I followed a discussion on Harvard Business Review through Linked, a social forum, which bothers on the reasons why it is difficult to do business in Africa. Have you wondered why Africans who stayed outside for long find it difficult starting business here in Africa while those here are successful business people? As you go from Johannesburg to the slums of Kenya, from Senegal to Ghana and then to Nigeria, there are successful individual “businesspeople” on the streets of these countries. Irrespective of the litany of reasons why doing business in Africa is difficult see the indigenous African businessperson and hears his success story.
The death of our beloved president of Ghana, the late Prof. Evans Atta Mills has generated so much debate. Sometimes when I listened to the debates on TV and radio and the ones around me which I sometimes joined I am amazed at how the death of a man can change our perceptions about him. And it has been the debate as to whether we should say good things about a man whiles he is alive or when he is dead. Especially from the angle of politics, is it alright for us to say that our opponent is such an honest and kind person if he is so whiles he is still alive? In the struggle for power, more so devoid of selflessness, the possibility is very remote. Even while the president is dead people are not very happy that he is being considered as a successful president. Some still believe that irrespective of his sterling public life he was a flop as a politician. And it is interesting and funny for people to judge the memory of the man that way.  Not now, not tomorrow but posterity will see this man of blessed memory as one of the strongest and successful presidents in the history of Ghana.

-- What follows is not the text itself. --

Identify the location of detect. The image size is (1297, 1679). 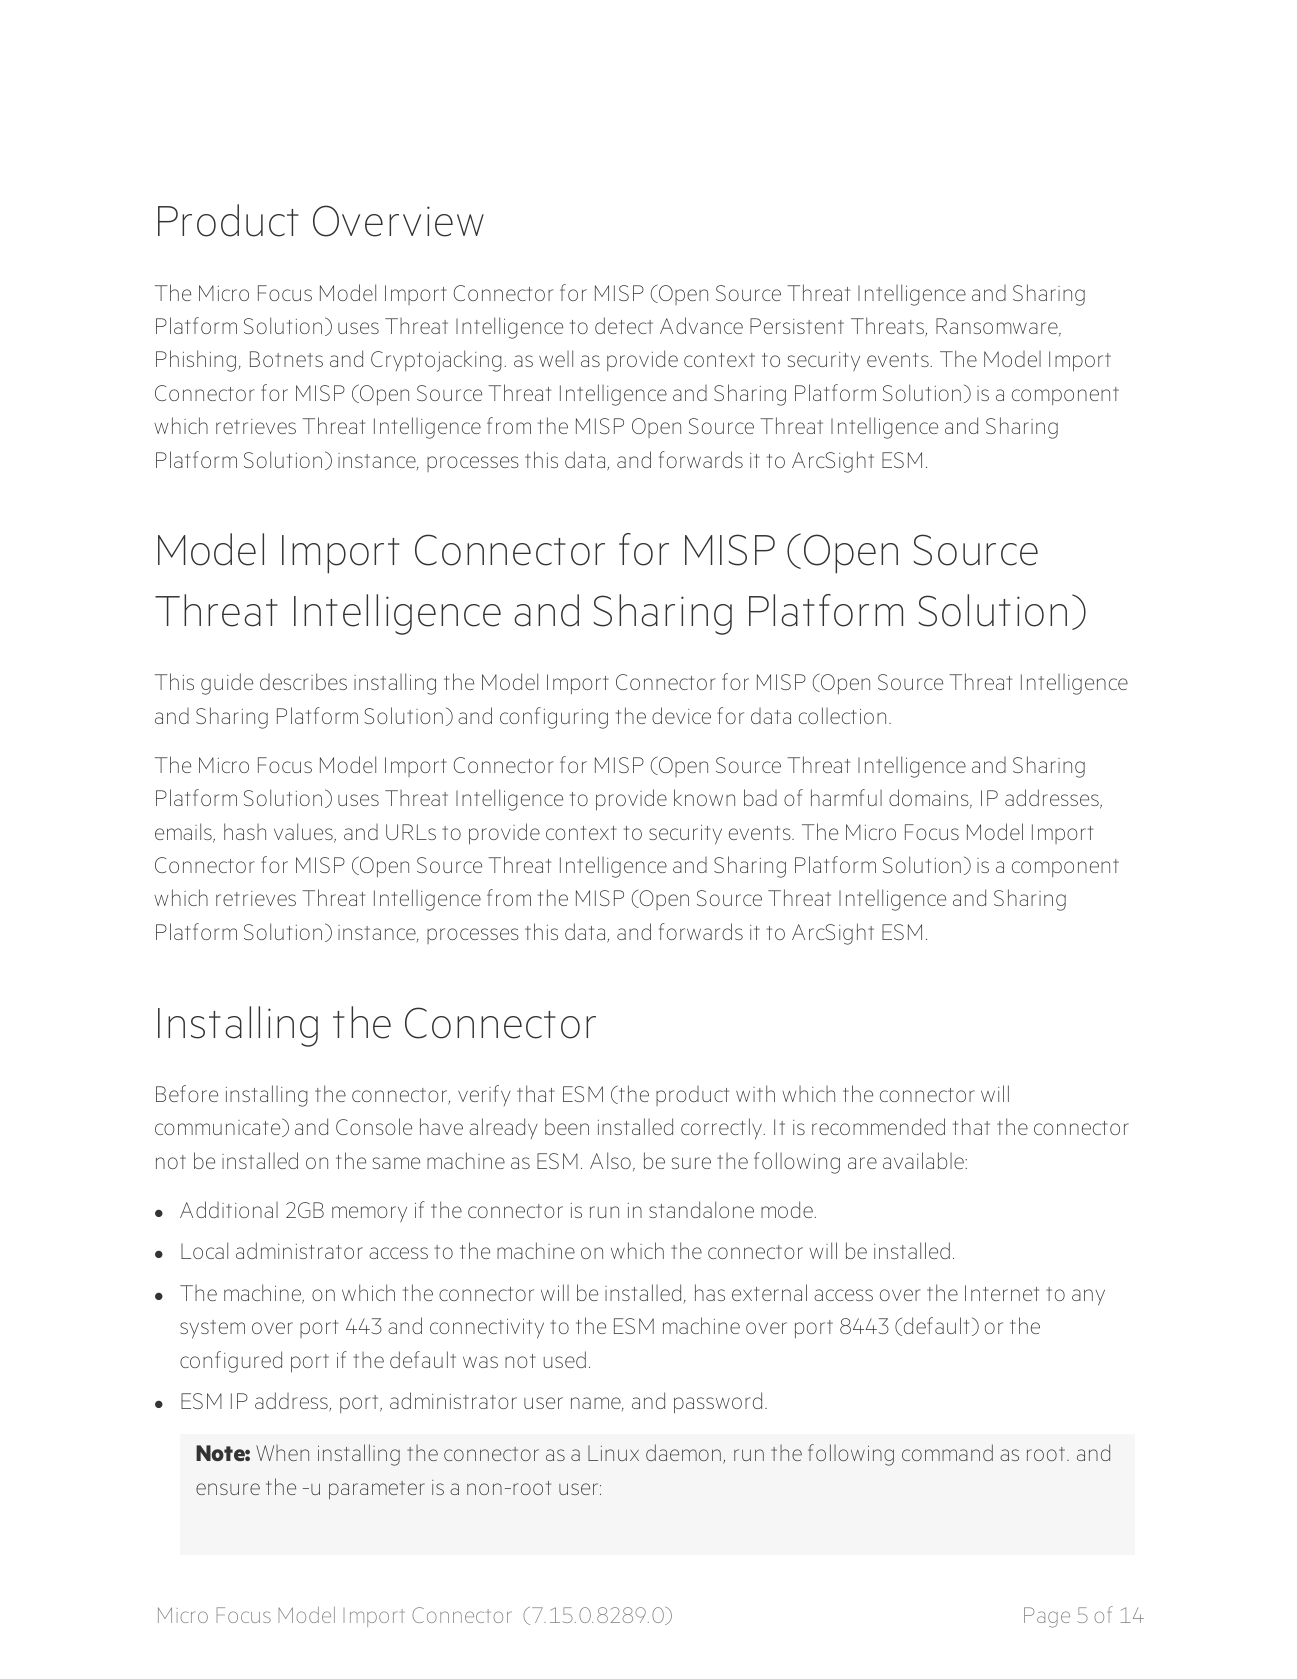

You know how people think that Nkrumah did not do much for Ghana. They say with the amount of money the colonial government left him he should have done more. They accuse the man of doling money to other African countries leaving his own people. But Nkrumah is the African of the millennium. He saw long ahead of his peers and that was his fault. A man who is ahead of his friends and a dreamer is always treated differently more so harshly. You know the story of Joseph in the Bible!
I saw the passion of Nkrumah in Atta Mills. I saw how passionate he spoke when he talked about education, unemployment and poverty. He felt it was the opportunity created by Nkrumah that gave the chance for him to attend a prestigious school like Achimota, why is that not possible today? Well it looked as if the vision of Nkrumah died with him on the 24th of February, 1966. Since then nothing has improved, things just got worse and worse until the coup in 1981 which by then things have escalated beyond redemption.
The first coup happened on a 24th, and the first time we have lost a president occurred on 24th, July 24th, 2012. Is God working in mysterious ways again?
While in the past the political terrain has been choked with the same people who kept on recycling themselves, it seems we are entering a new dawn of politics where those firebrand individuals are giving way to more tolerant individuals. The president’s death is becoming a birth canal for more technocrats who probably will put the interest of these nations before themselves to be born.
After February 24th the military took over power and lead us on a road of ups and downs and turmoil.  
July 24th has become the beginning of when God will intensify his work in mysterious ways for our country Ghana.  After all, our late president was a firm believer in God and His hand in the affairs of men. His death may therefore be seen as the divine hand of God working in mysterious ways. IT IS WELL!